Gold (XAU) hit strong resistance at $3,878–$3,880 early in the session and is now showing signs of exhaustion. Intraday charts suggest sellers may step in, with potential targets near the $3,800 zone.
Intraday Setup
After a sharp rebound, gold has paused at the $3,878–$3,880 resistance level, an area that previously triggered heavy selling. Trader Mavia_trader noted this setup as a short opportunity, expecting the market to "take out liquidity" before breaking the range lower.

The chart highlights a supply zone where the rally stalled, leaving downside pressure in focus. The support target at $3,798–$3,793 is now the key area traders are watching.
Key Technical Observations
The resistance zone between $3,878–$3,880 shows clear rejection after price tested overhead supply.
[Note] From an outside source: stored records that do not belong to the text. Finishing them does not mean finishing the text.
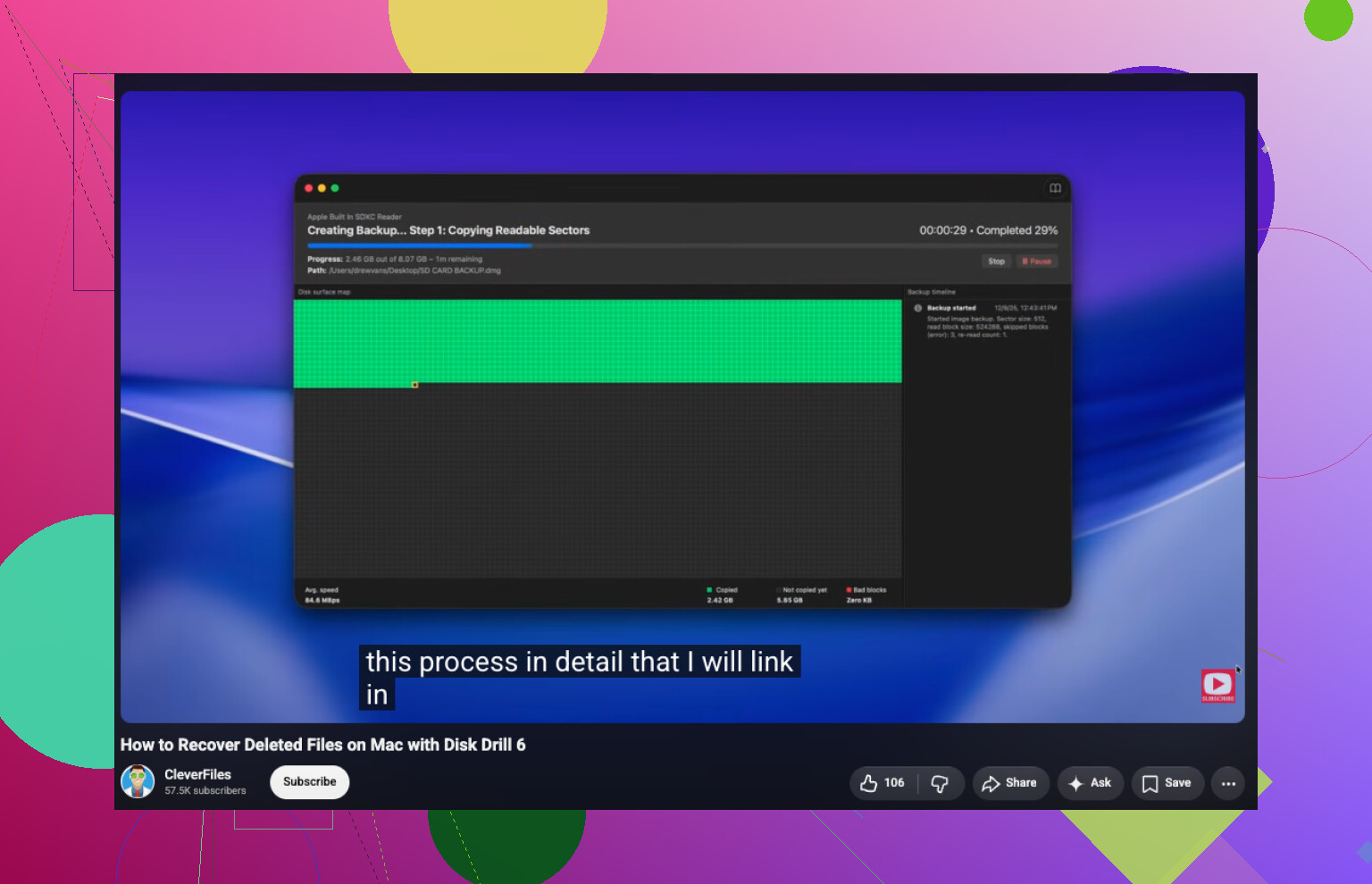
Task: Click the green copied area of surface map
Action: click(597, 340)
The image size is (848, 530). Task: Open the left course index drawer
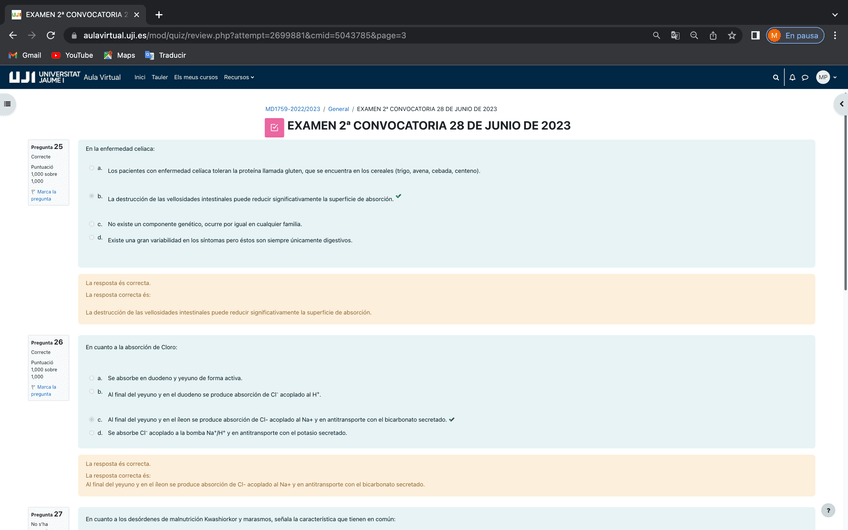8,103
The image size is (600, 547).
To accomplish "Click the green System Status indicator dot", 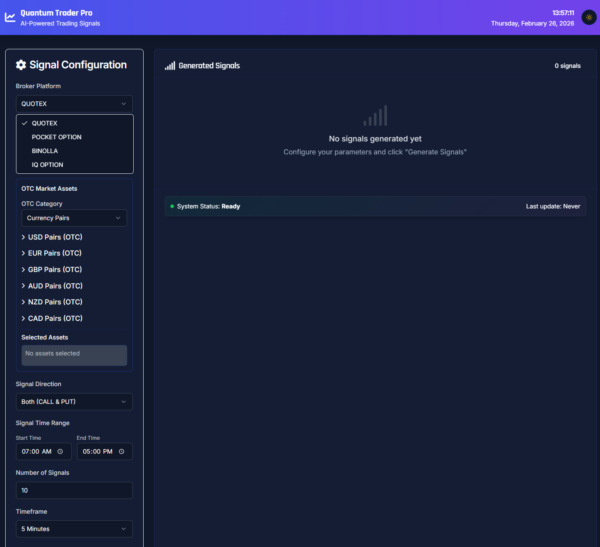I will (172, 206).
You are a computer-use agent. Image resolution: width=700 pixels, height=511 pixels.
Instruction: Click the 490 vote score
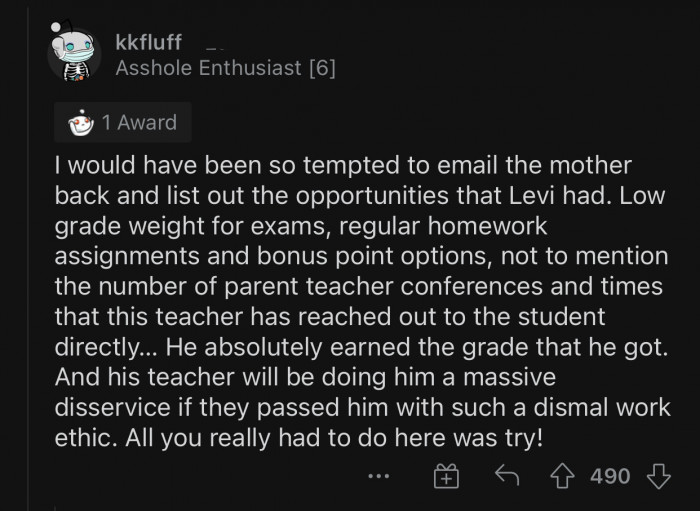pos(610,477)
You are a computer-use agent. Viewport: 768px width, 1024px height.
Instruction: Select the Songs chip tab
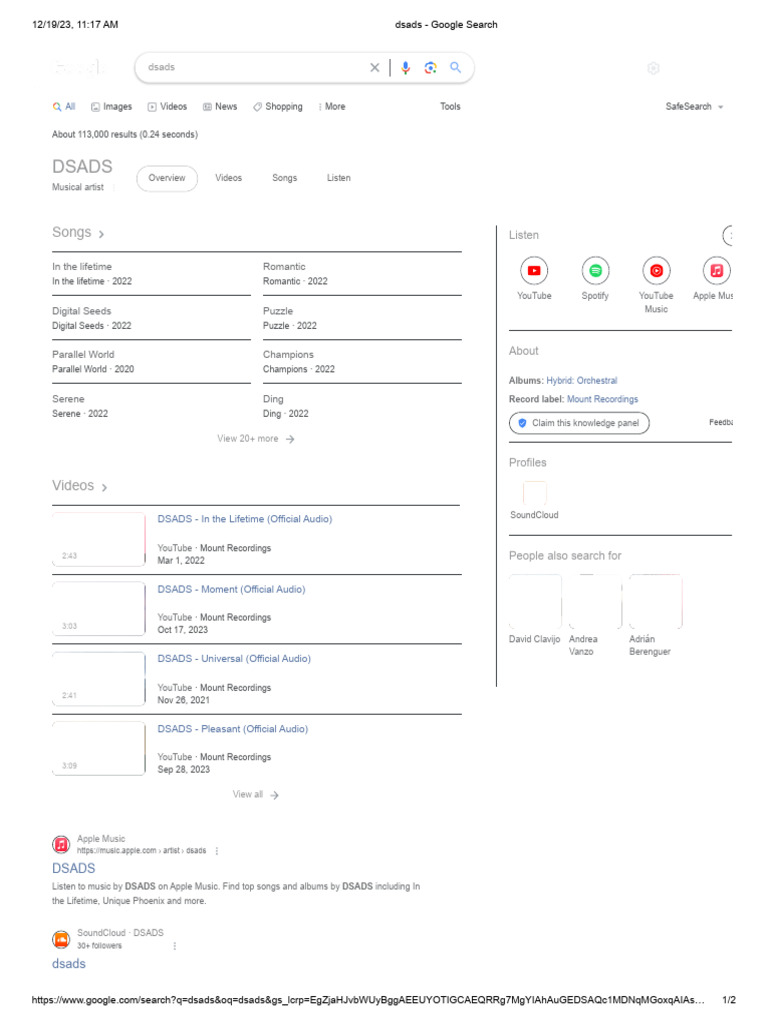(x=284, y=178)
The support zone at $3,800–$3,793 represents a major liquidity pool that could attract sellers' targets. The intraday pivot point at $3,866 will help confirm bearish continuation. While gold remains in a broader uptrend, the short-term structure points to a corrective pullback.
Market Context
A recovering U.S. dollar is pressuring gold in the short term, while higher bond yields continue to weigh on precious metals. The price action suggests a classic liquidity sweep at resistance before potential downside continuation.
What's Next
As long as gold remains below the $3,878–$3,880 zone, the bias tilts bearish intraday. A drop toward $3,800 is likely if sellers maintain control. Bulls will need a clean breakout above resistance to regain momentum and extend the rally.